Embeddings
Overview
In the context of language models, embeddings are dense, fixed-length numeric vectors that encode the semantic content of text. Two pieces of text with similar meaning will have embedding vectors that are close in vector space (as measured by cosine similarity or Euclidean distance), even if the surface text differs entirely. This property makes embeddings the enabling technology for semantic search, retrieval-augmented generation, and clustering.
Text embeddings are produced by an embedding model — a neural network that processes input text and outputs a vector. The embedding model is trained on large corpora with an objective that encourages semantic proximity (e.g., contrastive learning on question-answer pairs).

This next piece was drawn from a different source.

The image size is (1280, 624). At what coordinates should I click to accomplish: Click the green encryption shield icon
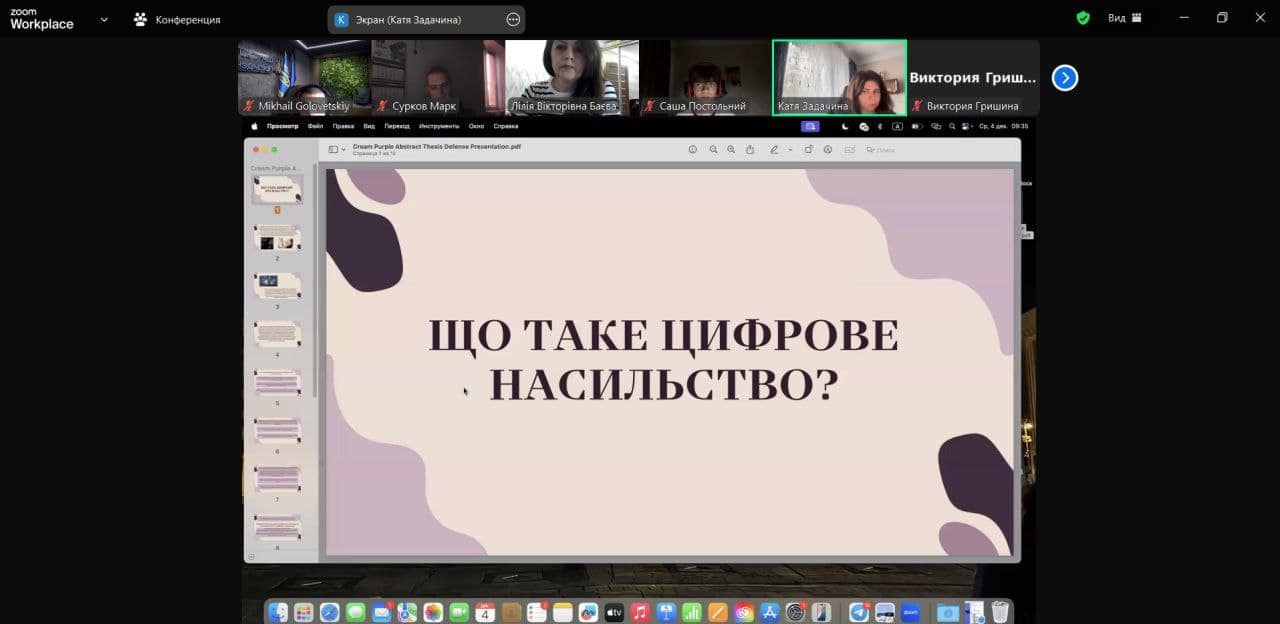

Common embedding dimensions range from 384 to 3072 depending on the model; larger dimensions generally encode richer distinctions but require more storage and compute.
LLM-era usage vs. pre-2022 usage
| Dimension | Pre-2022 usage | LLM-era usage |
|---|---|---|
| Dominant models | Word2Vec, GloVe, BERT | OpenAI text-embedding-3, Cohere Embed, open models (BGE, E5) |
| Granularity | Word or sentence level | Chunk / passage level for RAG |
| Primary use | Semantic similarity, classification | Dense retrieval, vector stores, RAG pipelines |
| Deployment | Offline NLP pipelines | Always-online vector databases (Pinecone, Weaviate, pgvector) |
In RAG pipelines, embeddings are generated for each document chunk at index time and for each query at retrieval time; nearest-neighbor search over the index returns the most semantically relevant chunks.
Embeddings are not model knowledge
A common misconception: embeddings are not a representation of what a language model knows. The generative model and the embedding model are typically separate systems. Embeddings encode semantic relatedness; they do not store factual content — the facts come from the documents the embeddings index.
Key properties
- Dimensionality: the length of the vector; higher dimensions typically capture more nuance.
- Matryoshka embeddings: a training technique allowing truncation to smaller dimensions with graceful quality degradation.
- Context length limit: embedding models have a maximum input length (e.g., 512–8192 tokens); inputs exceeding this are truncated.